Toutes les séparations m'affectent, des véritables ruptures aux séparations les plus anodines. Je me réjouis de bientôt retrouver telle personne pour noël, telle famille pour le nouvel an, et déjà, alors que le moment de faire la fête ne s'est pas encore manifesté, je pense à celui où je serais contrainte de me me séparer d'eux. Je vis dans le passé, je vis dans le futur. Toujours je vis dans la tristesse anticipée ou le manque de la personne que j'aime tant. J'essaie de chasser ces pensées de mon esprit et de simplement attendre, c'est si difficile pourtant, peut-être que je m'attache trop. Et ces cruelles questions "Quand le reverrai-je, combien de temps, combien de fois ?", elles sont effrayantes ces questions, quand le moment des retrouvailles ne dépend pas uniquement de ma belle volonté.Je déteste l'incertitude, je veux savoir quand je les reverrai, que ce soit dans une semaine ou dans un mois, je veux savoir pour pouvoir m'accrocher à cette idée. Les idées ça aide à tenir, ça soutient le moral souvent affecté par le stress et la déception. Ca soulage, ça rassure.

Je vis très mal toute forme de séparation. Beaucoup se sont étonnés de ma décision sans appel d'étudier dans ma ville au moins les deux prochaines années, sans même considérer les belles opportunités que pourraient m'offrir les universités d'autres villes. Mais je ne peux pas. Quitter du jour au lendemain mes amis, ma famille, mon environnement, c'est plus que je ne pourrai le supporter. Un jour j'aurai gagné suffisamment de maturité pour prendre mon envol, mais aujourd'hui je suis encore trop fragile. D'autant plus que d'autres questions se posent déjà : Quelles relations vont se défaire ? Arriverai-je à préserver celles qui comptent le plus que moi ? Comment vais-je vivre l'absence des amis qui l'année prochaine étudieront dans une autre ville ?

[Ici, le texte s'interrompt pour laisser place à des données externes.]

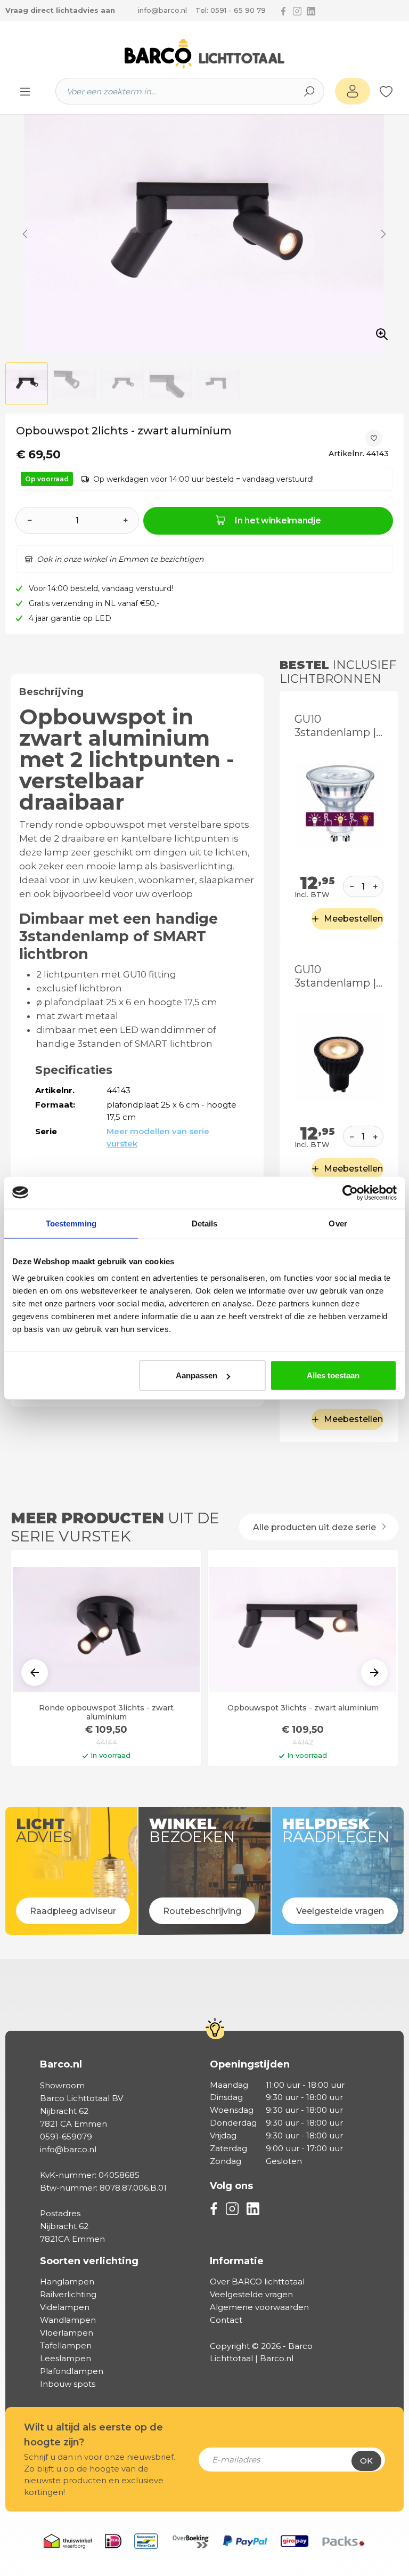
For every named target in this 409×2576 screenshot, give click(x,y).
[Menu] (25, 91)
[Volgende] (383, 234)
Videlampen (64, 2307)
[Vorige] (25, 234)
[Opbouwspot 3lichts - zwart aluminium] (302, 1630)
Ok (366, 2461)
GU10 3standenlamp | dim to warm (335, 726)
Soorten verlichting (89, 2261)
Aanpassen (196, 1375)
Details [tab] (205, 1223)
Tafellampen (66, 2345)
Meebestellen (353, 919)
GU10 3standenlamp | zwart (335, 976)
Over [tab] (338, 1223)
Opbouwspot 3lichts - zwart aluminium (303, 1708)
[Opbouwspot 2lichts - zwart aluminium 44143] (204, 234)
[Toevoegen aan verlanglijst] (373, 438)
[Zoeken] (309, 91)
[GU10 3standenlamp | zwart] (339, 1056)
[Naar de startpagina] (204, 54)
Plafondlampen (71, 2371)
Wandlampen (68, 2320)
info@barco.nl (162, 10)
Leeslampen (65, 2358)
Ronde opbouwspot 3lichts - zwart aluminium (106, 1712)
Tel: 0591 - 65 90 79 (230, 10)
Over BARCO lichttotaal (257, 2281)
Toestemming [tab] (71, 1223)
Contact (226, 2320)
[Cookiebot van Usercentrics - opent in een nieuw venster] (350, 1192)
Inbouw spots (67, 2384)
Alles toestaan (333, 1375)
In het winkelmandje (278, 520)
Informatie (237, 2261)
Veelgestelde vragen (251, 2294)
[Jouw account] (352, 91)
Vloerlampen (66, 2333)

Oui, je vis très mal toute forme de séparation. C'est triste, mais c'est aussi le plus beau. N'est-ce pas merveilleux d'avoir dans son entourage un certain nombre d'êtres qui nous sont assez chers pour que les larmes nous viennent de ne pas les voir suffisamment ? Je ne peux que les remercier mille fois pour cela. Alors, même si une partie d'entre eux ne verront jamais mon message, je remercie très fort ceux qui font que la vie est si belle, la famille, les amis. Et j'envoie également des remerciements virtuels à vous qui me lisez, qui écrivez, qui par les mots arrivent à me réconforter un peu lorsque je suis triste, et qui me donnent des conseils. Une relation virtuelle ne remplacera jamais une vraie relation, mais pourtant quel monde merveilleux c'est ! Merci, merci profondément à vous tous.